Out of the Celluloid Closet

This supercut tells the fascinating story of Hollywood’s “sissy” stereotype

It’s a strange, but perhaps expected thing when you start looking to the derogatory stereotypes of the past for validation. In the absence of any other kind of representation, it’s hard not to develop a soft spot for the imperfect representation that, at the very least, exists.

This was the double-edged sword queer cinema scholars like Vito Russo and Parker Tyler had to contend with in writing about the early days of Hollywood. Yes, queer people were present and accounted for in the pre-code days, before Will Hays wiped nearly every kind of LGBTQ+ representation off the screen, but they still had to be shrouded in stereotypes.

If you were every wondering exactly what those stereotypes looked like, look no further than this magnificent sissy supercut made by the YouTube Channel “Watching Classic Movies.”

If you ever wanted to see the full range of sissies pre-code Hollywood had to offer, here it is in glorious black and white. We see the cartoon caricature of “pansy” in 1933’s “Soda Squirt,” the rouged, lipsticked Tyrell Davis as the all-but-out-gay character Ernest in 1933’s Our Betters, two femme twinks singing a delightful song in a gay club in the 1932 Clara Bow vehicle Call Her Savage, as well as several appearances from Preston Sturges stock character and sometime “professional sissy” Franklin Pangborn.

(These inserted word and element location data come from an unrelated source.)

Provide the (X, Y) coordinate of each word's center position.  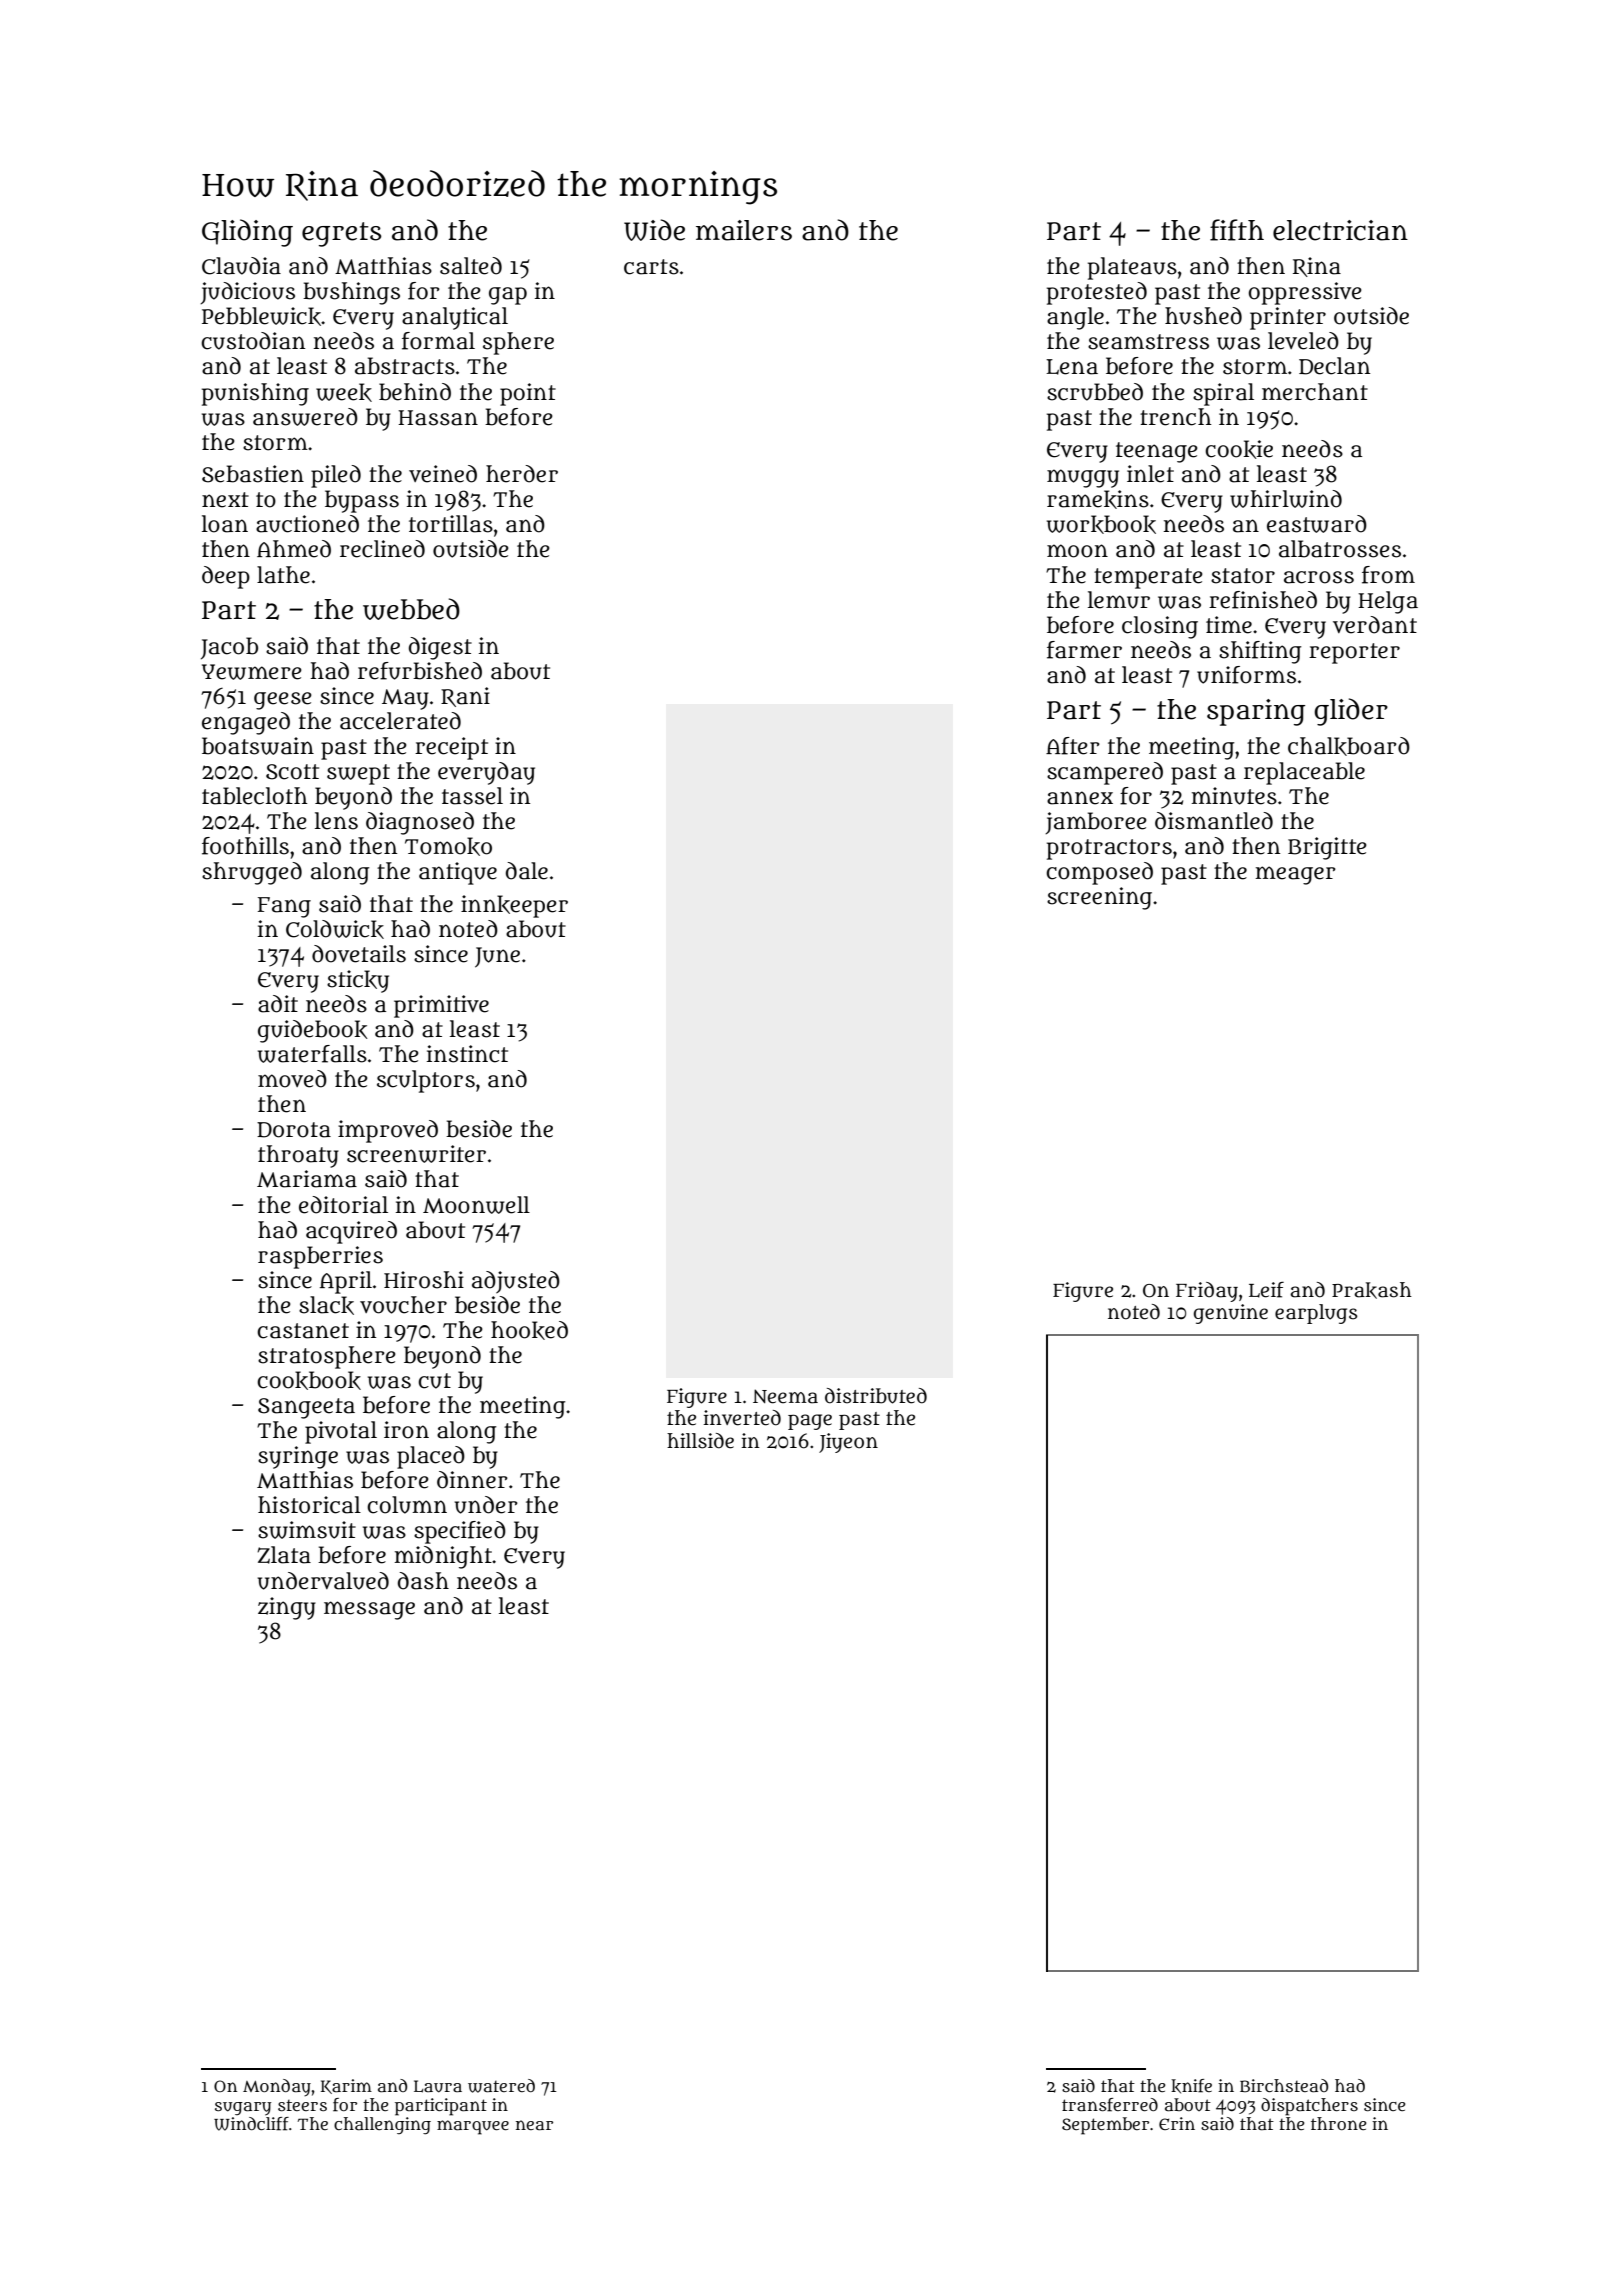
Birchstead (1284, 2085)
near (534, 2125)
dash (423, 1581)
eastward (1317, 524)
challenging (382, 2126)
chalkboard (1349, 746)
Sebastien (253, 474)
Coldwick (335, 929)
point (528, 394)
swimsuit (307, 1530)
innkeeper (514, 906)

All these characters are bound together by a few distinct traits: they speak with a lisp or affectation, they show up in upper-class drawing rooms or backstage in Broadway shows, and they are often very outspoken about their admiration for hot men. When straight characters react to them, it’s usually through a mix of gleeful mocking or embarrassed eye-rolling.

Obviously it’s not great, but it was something. And after 1933, even that tiny something disappeared.

“If [Franklin] Pangborn and the others were indeed ‘supposed’ to be playing homosexuals, they were doing so with little consciousness of that fact,” Vito Russo wrote in his groundbreaking study The Celluloid Closet. “Their sissies were often the most charming and winning aspects of [American] films and regularly saved them from mediocrity.”

You heard it here first: gays have been saving movies from mediocrity since 1897. Before that time, we were saving theater from mediocrity. You’ll notice that in these depictions of “sissies” from 1929-1933, one stereotype persists, and it carries with it a haunting reminder of just what used to happen to gay men who wore their sexuality on their sleeve. Consider the illustration of the queer character in “Soda Squirt.” He’s drawn with cupids-bow lips, long eyelashes, and a handkerchief. He’s also dressed entirely in formal wear, as if about to go to the theater. Similar to many “upper class” queer characters, he’s created to resemble the person who was, at that time, the most famous gay person in history, Oscar Wilde.

Because that’s the uncredited source that many of these caricatures draw from: whether it’s a rouged mouth or a carnation or pansy in the lapel or a few utterings of “dear boy,” we know exactly who’s being parodied. Oscar Wilde was transformed into an anti-gay stereotype while he still lived, courtesy of Punch magazine and the many detractors who felt the need to take away Wilde’s cultural power by labelling him a “sissy.” It might have worked in the short term—Wilde was sent to prison and died an early death—but in the early film stereotype of the “sissy,” Wilde’s influence lived on.

So it’s hard not to look at the innocence of these stereotypes and see something weirdly sweet, even if it wasn’t intended to be. “Their effeminate demeanour was presented for laughs and ridicule,” the supercut explains, but “while these characters were meant to be mocked, they triumphed in their own way.”

That they did. That they continue to do.